Rat Study Shows Acupuncture Lowers Stress Molecule

Rat

Thanks to the research done at Georgetown University Medical Center, we are getting closer to showing acupuncture’s effectiveness on stress.

Ladan Eshevari, Ph.D., a licensed acupuncturist and assistant professor at the university conducted the study. The study focused on the effect of acupuncture on amount of neuropeptide Y (NPY) in blood levels. This neuro-chemical is involved in the sympathetic “fight or flight” response of stress.

They found “NPY levels in the experimental group came down almost to the level of the control group, while the rats that were stressed and not treated with Zuslanli acupuncture had high levels of the protein.”

Read the whole article here

I, for one, would like to see the needle technique applied to the rats… I wonder the parallels of stimulus the rats received compared to scaling up to human levels. Most importantly, I may need to brush up (or learn completely from scratch) on what nerves innervate at ST-35 (acupuncture point tested) in rats compared to ST-35 in humans.
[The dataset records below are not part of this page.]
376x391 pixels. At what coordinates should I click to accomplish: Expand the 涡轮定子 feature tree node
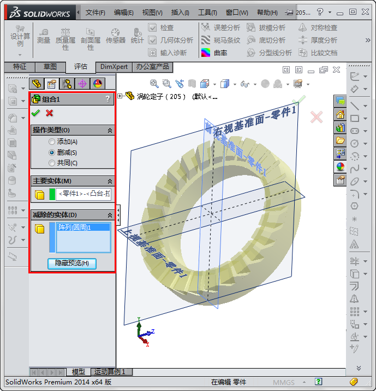click(x=120, y=96)
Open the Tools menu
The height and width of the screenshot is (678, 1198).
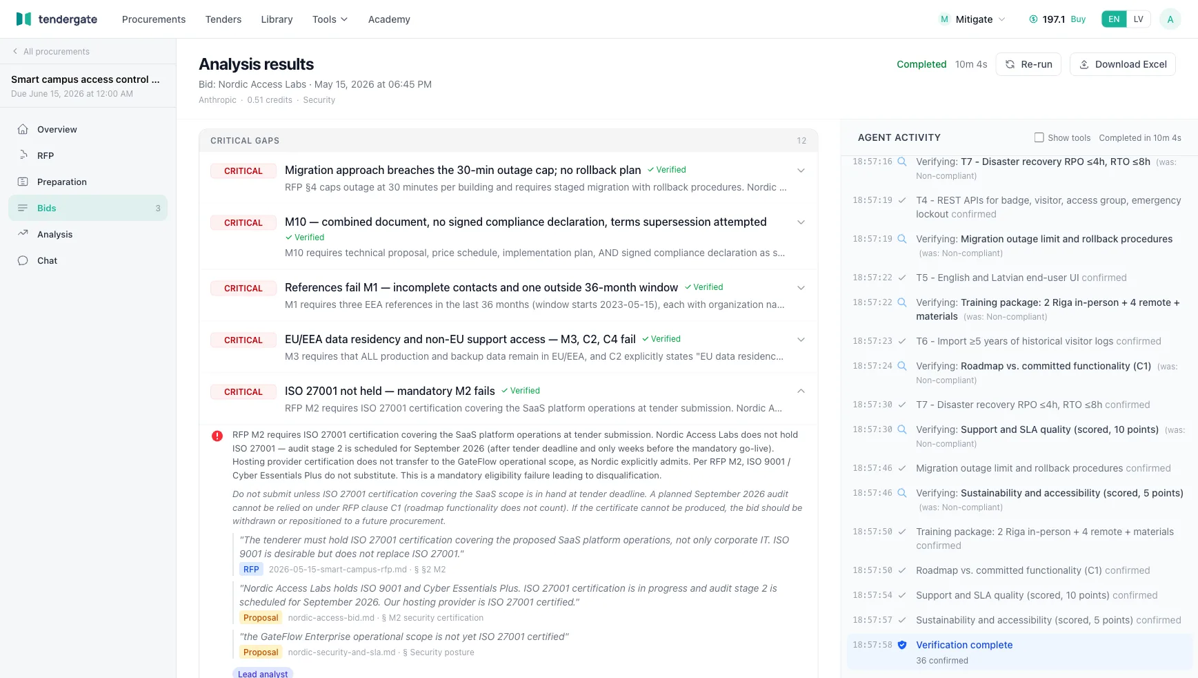coord(330,19)

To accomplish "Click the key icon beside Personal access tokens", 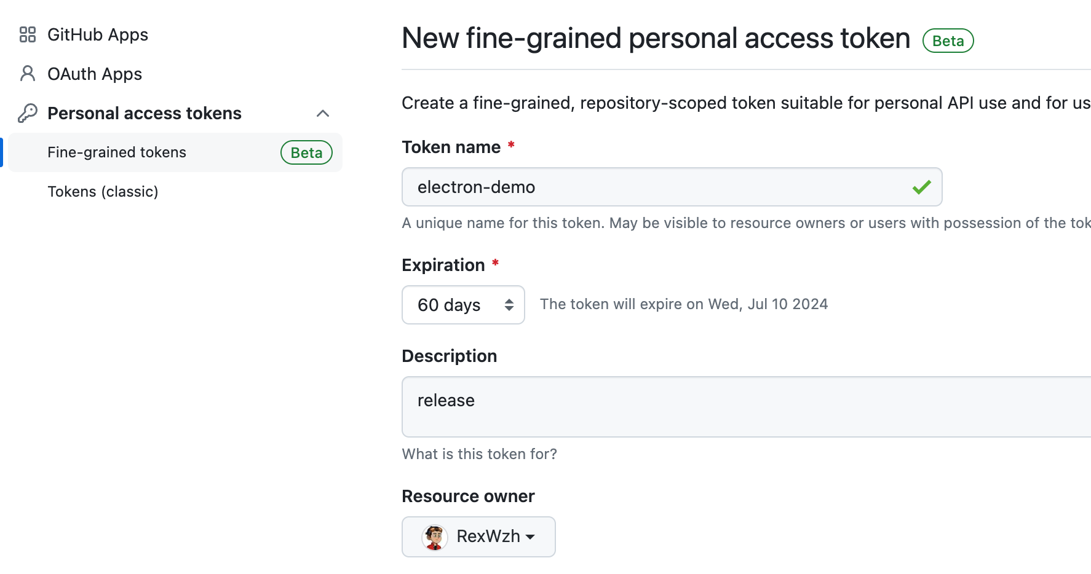I will click(x=28, y=113).
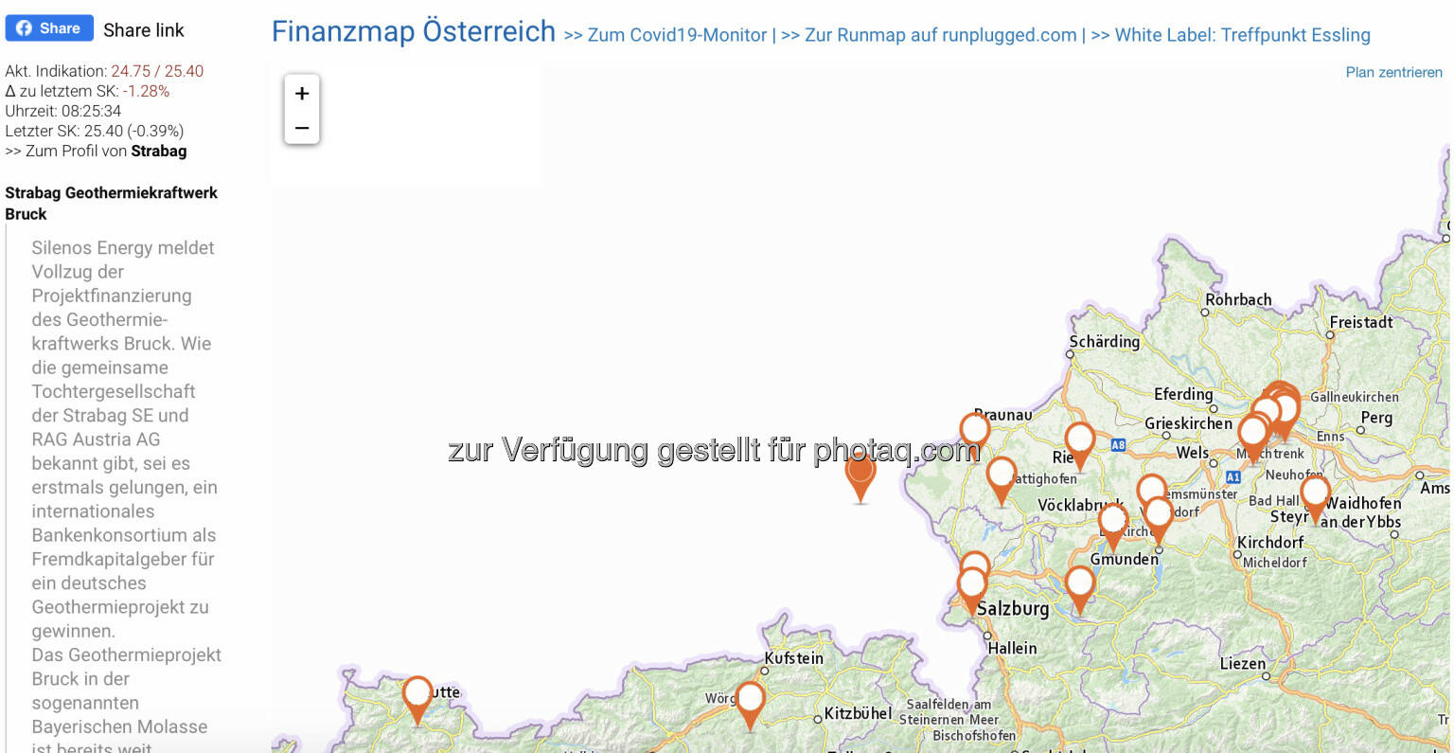Select the map marker near Wörgl
Image resolution: width=1454 pixels, height=753 pixels.
click(750, 702)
Otherwise, this is a study that I like to see. Now, it brings up the subject of animal testing… I wonder what some of my fellow acupuncturist practitioners think of this… It is animal testing that is trying to prove acupuncture in the treatment of stress (one the the most common things I treat for). I am for it. Any HEY, we are de-stressing those rats! Maybe in the future, acupuncture will be used in all animal testing to calm down the subjects and improve their quality of life for potentially (human) life saving experiments.